The input:
────────────────

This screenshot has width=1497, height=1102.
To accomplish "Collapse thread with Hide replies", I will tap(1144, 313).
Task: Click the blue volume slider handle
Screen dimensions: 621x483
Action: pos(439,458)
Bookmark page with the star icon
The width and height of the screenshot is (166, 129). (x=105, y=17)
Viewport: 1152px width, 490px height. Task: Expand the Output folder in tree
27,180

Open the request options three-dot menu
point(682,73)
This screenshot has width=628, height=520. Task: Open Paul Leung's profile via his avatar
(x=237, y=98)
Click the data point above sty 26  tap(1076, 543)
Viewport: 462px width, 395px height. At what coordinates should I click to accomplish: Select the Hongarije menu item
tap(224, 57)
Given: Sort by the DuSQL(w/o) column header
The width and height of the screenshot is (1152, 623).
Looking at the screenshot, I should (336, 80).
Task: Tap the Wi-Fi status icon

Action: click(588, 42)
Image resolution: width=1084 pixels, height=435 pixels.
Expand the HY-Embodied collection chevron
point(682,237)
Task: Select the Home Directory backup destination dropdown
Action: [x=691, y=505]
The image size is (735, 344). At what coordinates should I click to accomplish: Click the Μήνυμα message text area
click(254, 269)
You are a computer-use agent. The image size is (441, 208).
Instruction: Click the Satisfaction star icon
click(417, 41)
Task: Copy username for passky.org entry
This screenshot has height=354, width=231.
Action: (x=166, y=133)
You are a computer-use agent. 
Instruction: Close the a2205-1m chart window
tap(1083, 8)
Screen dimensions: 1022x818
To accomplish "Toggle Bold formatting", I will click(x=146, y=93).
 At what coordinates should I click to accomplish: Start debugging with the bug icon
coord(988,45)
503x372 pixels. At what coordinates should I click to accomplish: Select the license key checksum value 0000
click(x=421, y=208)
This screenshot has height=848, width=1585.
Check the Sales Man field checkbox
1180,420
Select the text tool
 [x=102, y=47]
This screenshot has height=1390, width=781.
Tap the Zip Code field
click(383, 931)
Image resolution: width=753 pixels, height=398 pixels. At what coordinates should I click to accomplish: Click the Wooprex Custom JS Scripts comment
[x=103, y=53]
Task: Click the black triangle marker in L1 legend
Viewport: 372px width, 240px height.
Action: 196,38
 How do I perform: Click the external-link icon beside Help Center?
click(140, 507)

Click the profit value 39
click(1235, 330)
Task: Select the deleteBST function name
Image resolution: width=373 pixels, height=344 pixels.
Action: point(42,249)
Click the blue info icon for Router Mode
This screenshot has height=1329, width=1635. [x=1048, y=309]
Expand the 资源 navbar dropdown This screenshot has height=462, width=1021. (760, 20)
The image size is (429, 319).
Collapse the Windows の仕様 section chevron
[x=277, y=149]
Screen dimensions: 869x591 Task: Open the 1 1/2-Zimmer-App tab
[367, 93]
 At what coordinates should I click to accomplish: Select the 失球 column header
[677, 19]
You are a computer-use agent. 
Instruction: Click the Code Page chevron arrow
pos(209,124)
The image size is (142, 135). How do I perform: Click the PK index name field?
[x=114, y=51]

────────────────

Work instructions: Please quote all of the lines above word for word.

Solution for this task:
This screenshot has width=1497, height=1102.
To accomplish "Collapse thread with Hide replies", I will tap(1144, 313).
Task: Click the blue volume slider handle
Screen dimensions: 621x483
Action: pos(439,458)
Bookmark page with the star icon
The width and height of the screenshot is (166, 129). (x=105, y=17)
Viewport: 1152px width, 490px height. Task: Expand the Output folder in tree
27,180

Open the request options three-dot menu
point(682,73)
This screenshot has width=628, height=520. Task: Open Paul Leung's profile via his avatar
(x=237, y=98)
Click the data point above sty 26  tap(1076, 543)
Viewport: 462px width, 395px height. At what coordinates should I click to accomplish: Select the Hongarije menu item
tap(224, 57)
Given: Sort by the DuSQL(w/o) column header
The width and height of the screenshot is (1152, 623).
Looking at the screenshot, I should (336, 80).
Task: Tap the Wi-Fi status icon

Action: click(588, 42)
Image resolution: width=1084 pixels, height=435 pixels.
Expand the HY-Embodied collection chevron
point(682,237)
Task: Select the Home Directory backup destination dropdown
Action: [x=691, y=505]
The image size is (735, 344). At what coordinates should I click to accomplish: Click the Μήνυμα message text area
click(254, 269)
You are a computer-use agent. The image size is (441, 208).
Instruction: Click the Satisfaction star icon
click(417, 41)
Task: Copy username for passky.org entry
This screenshot has height=354, width=231.
Action: (x=166, y=133)
You are a computer-use agent. 
Instruction: Close the a2205-1m chart window
tap(1083, 8)
Screen dimensions: 1022x818
To accomplish "Toggle Bold formatting", I will click(x=146, y=93).
 At what coordinates should I click to accomplish: Start debugging with the bug icon
coord(988,45)
503x372 pixels. At what coordinates should I click to accomplish: Select the license key checksum value 0000
click(x=421, y=208)
This screenshot has height=848, width=1585.
Check the Sales Man field checkbox
1180,420
Select the text tool
 [x=102, y=47]
This screenshot has height=1390, width=781.
Tap the Zip Code field
click(383, 931)
Image resolution: width=753 pixels, height=398 pixels. At what coordinates should I click to accomplish: Click the Wooprex Custom JS Scripts comment
[x=103, y=53]
Task: Click the black triangle marker in L1 legend
Viewport: 372px width, 240px height.
Action: 196,38
 How do I perform: Click the external-link icon beside Help Center?
click(140, 507)

Click the profit value 39
click(1235, 330)
Task: Select the deleteBST function name
Image resolution: width=373 pixels, height=344 pixels.
Action: point(42,249)
Click the blue info icon for Router Mode
This screenshot has height=1329, width=1635. [x=1048, y=309]
Expand the 资源 navbar dropdown This screenshot has height=462, width=1021. (760, 20)
The image size is (429, 319).
Collapse the Windows の仕様 section chevron
[x=277, y=149]
Screen dimensions: 869x591 Task: Open the 1 1/2-Zimmer-App tab
[367, 93]
 At what coordinates should I click to accomplish: Select the 失球 column header
[677, 19]
You are a computer-use agent. 
Instruction: Click the Code Page chevron arrow
pos(209,124)
The image size is (142, 135). How do I perform: Click the PK index name field?
[x=114, y=51]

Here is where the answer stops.